Harmonised higher education could be a game changer

The implementation of the proposal by the Inter-University Council for East Africa (IUCEA) that seeks to harmonise higher education systems in East Africa could be a much-needed game changer.

Professor Calixte Kabera, the newly elected chairperson of IUCEA for the next two years, spoke about the importance of a regional approach to pursue the Sustainable Development Goals (SDGs) in a recent interview with University World News.

Harmonisation could strengthen the links between academia and industry and help build the inter-country research networks needed to spur sustainable development.

A meeting held in Morocco in June also affirmed that scaling up industry and academia linkages could accelerate the continent’s realisation of the United Nations Agenda 2030 on Sustainable Development, according to experts.

Speakers at the hybrid Pan-African Regional Scholarship and Innovation fund (RSIF) conference held in Morocco said that partnerships and collaborations between academia and industry are crucial for the sustainable development of Africa, yet these linkages are still very weak on the continent.

Collaboration between academia and industry are believed to be crucial for skills development, especially for faculty members and students at universities. To realise the IUCEA’s strategic plan for 2021-26, the association plans to collaborate with industry to support the region’s universities, research and innovation centres, and build capacity for regional research and innovation that strikes a balance between knowledge generation and policy innovation.

How should universities approach research?

According to Fulufhelo Nelwamondo, the chief executive officer of South Africa’s National Research Foundation, the science, technology and innovation links between industries are weak because of a lack of trust and of a shared end goal.

“The attainment of SDGs requires investments in research and innovation that involve a wide range of processes, especially industry participation,” said Nelwamondo. However, he believes low investment in research, especially by public institutions such as universities, was a major hold-up to the potential of science, technology and innovation to catalyse sustainable development in Africa.

Professor Murtala Sabo Sagagi, the director of the Centre for African Entrepreneurship Research and Training at Nigeria’s Bayero University, criticised the many African universities that are not shifting from their traditional roles of doing research for publications aimed at promotions.

“We need to transit and look at research from the problem-solving point of view,” Sagagi said, adding that universities should produce knowledge and practical solutions to the challenges facing Africa’s development. The lack of innovation from university research in Africa has forced the continent to spend billions to import technology, especially from developed countries, Sagagi said.

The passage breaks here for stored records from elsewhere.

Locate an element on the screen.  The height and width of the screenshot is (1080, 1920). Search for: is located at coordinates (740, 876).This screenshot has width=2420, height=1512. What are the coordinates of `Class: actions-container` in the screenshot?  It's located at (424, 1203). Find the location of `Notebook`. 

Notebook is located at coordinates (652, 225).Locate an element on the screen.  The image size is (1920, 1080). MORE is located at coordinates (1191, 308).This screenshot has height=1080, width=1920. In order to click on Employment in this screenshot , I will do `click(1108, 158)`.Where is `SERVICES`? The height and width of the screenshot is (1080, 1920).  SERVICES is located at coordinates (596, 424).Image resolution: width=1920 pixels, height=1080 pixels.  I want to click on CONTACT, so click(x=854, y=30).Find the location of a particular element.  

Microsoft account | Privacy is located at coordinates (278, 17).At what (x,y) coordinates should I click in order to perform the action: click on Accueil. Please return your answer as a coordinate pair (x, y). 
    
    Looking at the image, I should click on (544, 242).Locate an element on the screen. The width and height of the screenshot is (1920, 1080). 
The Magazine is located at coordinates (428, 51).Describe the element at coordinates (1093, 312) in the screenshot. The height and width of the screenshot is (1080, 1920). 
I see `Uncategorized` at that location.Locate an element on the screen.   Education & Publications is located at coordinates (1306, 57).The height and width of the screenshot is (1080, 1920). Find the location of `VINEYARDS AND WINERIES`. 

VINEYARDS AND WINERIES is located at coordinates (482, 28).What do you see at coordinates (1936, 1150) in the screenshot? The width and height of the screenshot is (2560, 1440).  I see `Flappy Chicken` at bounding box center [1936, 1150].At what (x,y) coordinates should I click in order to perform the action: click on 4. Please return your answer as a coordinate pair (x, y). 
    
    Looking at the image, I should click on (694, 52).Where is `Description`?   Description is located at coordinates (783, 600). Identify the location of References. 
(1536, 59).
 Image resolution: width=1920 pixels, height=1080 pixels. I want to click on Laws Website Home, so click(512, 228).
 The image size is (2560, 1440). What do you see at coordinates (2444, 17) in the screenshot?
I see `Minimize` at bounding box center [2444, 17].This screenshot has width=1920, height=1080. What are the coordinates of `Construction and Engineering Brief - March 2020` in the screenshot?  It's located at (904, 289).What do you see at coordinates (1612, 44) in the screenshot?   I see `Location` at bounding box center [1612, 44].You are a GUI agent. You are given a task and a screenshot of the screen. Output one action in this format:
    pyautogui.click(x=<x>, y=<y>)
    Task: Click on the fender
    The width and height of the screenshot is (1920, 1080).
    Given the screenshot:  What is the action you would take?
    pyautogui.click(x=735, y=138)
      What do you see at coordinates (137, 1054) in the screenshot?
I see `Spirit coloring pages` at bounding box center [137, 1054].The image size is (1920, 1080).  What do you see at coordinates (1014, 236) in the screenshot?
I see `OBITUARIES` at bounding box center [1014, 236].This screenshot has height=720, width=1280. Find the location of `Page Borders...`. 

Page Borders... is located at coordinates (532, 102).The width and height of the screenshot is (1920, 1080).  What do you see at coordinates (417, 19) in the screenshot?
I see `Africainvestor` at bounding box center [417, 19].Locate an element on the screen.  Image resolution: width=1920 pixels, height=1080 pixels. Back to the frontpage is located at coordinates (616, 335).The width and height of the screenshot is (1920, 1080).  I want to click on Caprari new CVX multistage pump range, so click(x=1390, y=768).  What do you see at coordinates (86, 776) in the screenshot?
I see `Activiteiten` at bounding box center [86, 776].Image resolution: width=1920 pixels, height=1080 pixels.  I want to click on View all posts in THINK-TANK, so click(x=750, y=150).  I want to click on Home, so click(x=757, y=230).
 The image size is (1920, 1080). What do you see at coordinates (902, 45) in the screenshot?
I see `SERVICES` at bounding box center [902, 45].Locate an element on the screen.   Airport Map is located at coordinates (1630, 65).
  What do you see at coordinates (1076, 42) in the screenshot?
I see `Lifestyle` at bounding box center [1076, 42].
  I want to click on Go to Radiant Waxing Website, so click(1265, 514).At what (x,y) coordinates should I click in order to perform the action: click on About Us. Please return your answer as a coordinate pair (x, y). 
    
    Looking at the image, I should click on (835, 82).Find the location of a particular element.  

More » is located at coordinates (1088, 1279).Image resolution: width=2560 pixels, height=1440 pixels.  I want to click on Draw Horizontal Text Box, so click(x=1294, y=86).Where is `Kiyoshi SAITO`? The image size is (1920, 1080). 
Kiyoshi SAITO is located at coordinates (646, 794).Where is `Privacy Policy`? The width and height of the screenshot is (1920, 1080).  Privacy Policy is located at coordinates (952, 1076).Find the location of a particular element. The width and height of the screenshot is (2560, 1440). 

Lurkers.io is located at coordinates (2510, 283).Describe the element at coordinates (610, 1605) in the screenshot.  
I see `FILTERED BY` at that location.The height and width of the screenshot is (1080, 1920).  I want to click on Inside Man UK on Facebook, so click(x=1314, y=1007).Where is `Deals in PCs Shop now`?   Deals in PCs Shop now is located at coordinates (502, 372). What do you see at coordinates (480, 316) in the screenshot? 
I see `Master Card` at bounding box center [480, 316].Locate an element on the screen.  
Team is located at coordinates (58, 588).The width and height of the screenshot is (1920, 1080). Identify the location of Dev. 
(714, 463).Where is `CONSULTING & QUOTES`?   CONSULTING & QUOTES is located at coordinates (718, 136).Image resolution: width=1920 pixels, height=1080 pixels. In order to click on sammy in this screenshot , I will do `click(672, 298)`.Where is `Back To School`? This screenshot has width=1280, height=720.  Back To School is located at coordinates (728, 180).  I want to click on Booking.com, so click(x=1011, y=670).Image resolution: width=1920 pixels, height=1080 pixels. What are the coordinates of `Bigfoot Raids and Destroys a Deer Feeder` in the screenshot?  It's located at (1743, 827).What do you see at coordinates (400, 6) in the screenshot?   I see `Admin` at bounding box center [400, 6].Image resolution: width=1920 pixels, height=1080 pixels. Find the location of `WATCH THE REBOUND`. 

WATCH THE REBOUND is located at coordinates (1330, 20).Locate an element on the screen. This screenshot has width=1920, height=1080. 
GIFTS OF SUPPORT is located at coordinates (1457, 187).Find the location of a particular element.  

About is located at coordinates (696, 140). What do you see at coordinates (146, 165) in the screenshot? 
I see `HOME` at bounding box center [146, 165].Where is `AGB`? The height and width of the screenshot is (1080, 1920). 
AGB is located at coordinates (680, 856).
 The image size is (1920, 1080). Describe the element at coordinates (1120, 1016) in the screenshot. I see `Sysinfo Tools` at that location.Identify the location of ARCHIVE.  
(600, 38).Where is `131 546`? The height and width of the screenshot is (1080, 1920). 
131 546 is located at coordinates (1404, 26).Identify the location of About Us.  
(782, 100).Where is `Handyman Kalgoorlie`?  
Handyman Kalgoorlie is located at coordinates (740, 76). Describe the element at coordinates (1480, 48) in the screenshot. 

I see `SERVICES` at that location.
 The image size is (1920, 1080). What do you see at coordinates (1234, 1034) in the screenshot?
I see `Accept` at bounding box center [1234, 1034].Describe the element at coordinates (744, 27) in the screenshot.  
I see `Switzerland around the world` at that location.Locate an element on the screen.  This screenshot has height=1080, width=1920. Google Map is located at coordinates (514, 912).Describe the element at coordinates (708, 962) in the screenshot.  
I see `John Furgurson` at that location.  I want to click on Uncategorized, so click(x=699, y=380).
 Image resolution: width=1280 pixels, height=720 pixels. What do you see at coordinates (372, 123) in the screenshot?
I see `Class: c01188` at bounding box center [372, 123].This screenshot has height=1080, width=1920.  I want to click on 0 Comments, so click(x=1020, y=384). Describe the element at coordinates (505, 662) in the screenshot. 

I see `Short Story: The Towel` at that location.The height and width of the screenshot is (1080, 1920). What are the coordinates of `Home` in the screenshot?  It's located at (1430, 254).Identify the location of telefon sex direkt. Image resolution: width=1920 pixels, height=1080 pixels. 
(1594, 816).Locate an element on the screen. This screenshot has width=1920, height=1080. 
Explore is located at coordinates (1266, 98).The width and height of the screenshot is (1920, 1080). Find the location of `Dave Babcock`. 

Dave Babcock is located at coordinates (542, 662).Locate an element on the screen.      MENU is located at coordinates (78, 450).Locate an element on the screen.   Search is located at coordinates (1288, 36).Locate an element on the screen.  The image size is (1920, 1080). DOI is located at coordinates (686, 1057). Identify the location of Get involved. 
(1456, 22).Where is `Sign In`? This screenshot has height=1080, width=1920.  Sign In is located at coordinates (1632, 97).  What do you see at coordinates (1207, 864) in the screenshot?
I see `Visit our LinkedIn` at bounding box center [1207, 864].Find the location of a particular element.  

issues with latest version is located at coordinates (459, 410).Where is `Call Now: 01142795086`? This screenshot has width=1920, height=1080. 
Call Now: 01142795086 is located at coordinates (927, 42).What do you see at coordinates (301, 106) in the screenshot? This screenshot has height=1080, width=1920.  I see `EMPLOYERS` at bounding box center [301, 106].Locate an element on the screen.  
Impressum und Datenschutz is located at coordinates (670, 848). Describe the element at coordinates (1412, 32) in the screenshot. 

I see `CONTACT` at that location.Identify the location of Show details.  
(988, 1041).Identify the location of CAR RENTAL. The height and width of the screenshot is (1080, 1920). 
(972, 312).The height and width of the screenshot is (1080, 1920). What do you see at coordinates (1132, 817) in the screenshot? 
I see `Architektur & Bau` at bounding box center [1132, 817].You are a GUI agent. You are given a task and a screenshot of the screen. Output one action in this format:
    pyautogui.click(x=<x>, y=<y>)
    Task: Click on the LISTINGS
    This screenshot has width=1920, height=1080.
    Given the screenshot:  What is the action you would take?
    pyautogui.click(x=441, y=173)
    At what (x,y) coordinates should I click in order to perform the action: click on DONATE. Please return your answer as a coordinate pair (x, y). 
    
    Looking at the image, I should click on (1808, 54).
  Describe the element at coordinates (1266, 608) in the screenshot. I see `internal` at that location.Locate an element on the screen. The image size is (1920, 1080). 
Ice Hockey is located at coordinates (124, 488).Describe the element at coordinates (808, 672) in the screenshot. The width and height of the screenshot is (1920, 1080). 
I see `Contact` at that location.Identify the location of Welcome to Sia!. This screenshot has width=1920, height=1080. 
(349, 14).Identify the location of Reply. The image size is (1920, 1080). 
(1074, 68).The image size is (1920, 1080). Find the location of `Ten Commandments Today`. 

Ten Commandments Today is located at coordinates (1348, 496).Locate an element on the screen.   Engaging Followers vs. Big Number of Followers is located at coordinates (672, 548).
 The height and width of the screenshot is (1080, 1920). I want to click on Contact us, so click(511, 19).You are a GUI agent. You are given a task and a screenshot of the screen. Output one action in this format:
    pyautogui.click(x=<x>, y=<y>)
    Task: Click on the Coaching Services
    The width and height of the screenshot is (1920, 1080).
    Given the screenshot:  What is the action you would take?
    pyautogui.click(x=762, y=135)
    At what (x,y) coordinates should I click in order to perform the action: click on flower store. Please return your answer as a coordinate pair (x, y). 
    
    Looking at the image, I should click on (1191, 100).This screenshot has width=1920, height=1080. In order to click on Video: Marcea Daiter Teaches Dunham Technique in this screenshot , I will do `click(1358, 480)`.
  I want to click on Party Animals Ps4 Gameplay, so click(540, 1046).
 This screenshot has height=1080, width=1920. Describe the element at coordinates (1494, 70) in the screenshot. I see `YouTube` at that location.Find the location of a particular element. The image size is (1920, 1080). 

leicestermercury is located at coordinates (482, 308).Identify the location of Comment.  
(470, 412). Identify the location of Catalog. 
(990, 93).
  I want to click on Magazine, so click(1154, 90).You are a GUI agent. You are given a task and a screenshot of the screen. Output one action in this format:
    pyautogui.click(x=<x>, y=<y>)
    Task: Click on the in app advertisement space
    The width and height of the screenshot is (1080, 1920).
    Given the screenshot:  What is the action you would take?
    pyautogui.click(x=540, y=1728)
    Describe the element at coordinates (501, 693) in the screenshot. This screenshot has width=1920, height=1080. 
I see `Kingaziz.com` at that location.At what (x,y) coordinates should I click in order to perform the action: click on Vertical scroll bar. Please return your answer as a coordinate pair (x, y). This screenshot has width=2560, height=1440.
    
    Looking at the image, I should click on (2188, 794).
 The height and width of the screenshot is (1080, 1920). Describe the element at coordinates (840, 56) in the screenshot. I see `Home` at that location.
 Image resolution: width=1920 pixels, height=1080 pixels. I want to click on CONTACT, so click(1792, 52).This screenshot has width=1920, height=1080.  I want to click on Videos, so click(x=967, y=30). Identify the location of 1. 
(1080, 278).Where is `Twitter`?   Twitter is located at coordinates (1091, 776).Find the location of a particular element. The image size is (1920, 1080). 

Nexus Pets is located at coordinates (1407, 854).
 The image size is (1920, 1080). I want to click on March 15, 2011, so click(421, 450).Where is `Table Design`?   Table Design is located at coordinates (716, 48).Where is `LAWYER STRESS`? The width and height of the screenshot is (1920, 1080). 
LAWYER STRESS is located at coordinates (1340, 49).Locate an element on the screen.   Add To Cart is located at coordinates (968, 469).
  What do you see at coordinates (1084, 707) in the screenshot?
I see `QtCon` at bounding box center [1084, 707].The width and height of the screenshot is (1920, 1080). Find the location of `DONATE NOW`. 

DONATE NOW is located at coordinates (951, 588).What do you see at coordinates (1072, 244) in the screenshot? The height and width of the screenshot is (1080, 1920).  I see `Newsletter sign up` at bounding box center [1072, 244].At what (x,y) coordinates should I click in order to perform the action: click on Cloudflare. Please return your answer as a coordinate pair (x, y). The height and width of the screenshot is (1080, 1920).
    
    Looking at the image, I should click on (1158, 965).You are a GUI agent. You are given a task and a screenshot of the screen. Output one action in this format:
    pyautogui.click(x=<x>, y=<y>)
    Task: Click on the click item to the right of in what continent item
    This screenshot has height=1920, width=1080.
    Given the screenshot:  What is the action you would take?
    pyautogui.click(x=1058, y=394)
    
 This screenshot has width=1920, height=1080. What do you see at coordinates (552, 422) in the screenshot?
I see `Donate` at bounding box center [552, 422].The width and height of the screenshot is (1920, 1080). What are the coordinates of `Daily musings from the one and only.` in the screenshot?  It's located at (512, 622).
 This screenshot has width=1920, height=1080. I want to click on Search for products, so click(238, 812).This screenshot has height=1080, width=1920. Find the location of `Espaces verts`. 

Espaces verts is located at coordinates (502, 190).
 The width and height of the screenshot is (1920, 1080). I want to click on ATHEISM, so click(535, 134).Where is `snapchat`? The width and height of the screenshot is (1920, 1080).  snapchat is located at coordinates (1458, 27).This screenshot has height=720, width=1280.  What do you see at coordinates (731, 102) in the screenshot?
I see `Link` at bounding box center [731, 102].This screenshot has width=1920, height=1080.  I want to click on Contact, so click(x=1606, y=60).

Professor Peter Onwualu, the acting president of the African University of Science and Technology in Nigeria, agrees: “You will expect that most of the technology used in Nigeria should come from the country’s research system, but this is not the case. The major problem is that the collaboration between academia and the industry is very weak.”

The training of PhDs at the universities, said Onwualu, demands the publication of papers but nothing beyond that, thus missing out on the innovations and solutions that are the essence of research. “Yet we are still grappling with insecurity that hinders development. This is a challenge that needs practical solutions from academia,” said Onwualu.

Innovation grants require industry partners

Cynthia Onyango, research and innovations grant officer at the Nairobi-headquartered International Centre of Insect Physiology and Ecology, said that, despite the Regional Scholarship and Innovation Fund, or RSIF initiative collaborating with industry players, the long grant application process is a major drawback to the success of the partnerships.

“Innovation grants must have industry partners, especially for commercialisation purposes,” said Onyango.

Scientists and researchers from institutions of research and universities in Africa, several speakers said, could hardly come up with innovations that can be commercialised from their research work.

Sagagi urged African universities to make deliberate approaches to industry and invite them to their research in the quest to generate, transfer and exchange knowledge.

Onwualu agrees that there is a need for the formation of research teams from academia and industry whereby the industry players would propose the problems whose solutions academia should seek.

“We should not just have research problems for merely publishing papers. We need research that yields innovations to practically solve problems facing Africa,” Onwualu said.

Patricia Poku-Diaby, chief executive officer of Ghana-based cocoa processing company Plot Enterprise, said having scholars who are also industry players could help strengthen collaborations between academia and industry.

Poku-Diaby pointed out that, in Africa today, cocoa is still harvested manually, making it highly labour-intensive, despite the continent producing 80% of the world’s cocoa. This is an example of where universities should develop solutions to increase efficiency in production in Africa.

“The sustainability of industry is firmly rooted in the knowledge of scholars to guide enterprises to develop improved approaches to their businesses. Collaborations between universities and industry are of the essence if it translates effectively to addressing the challenges of the continent,” Poku-Diaby said.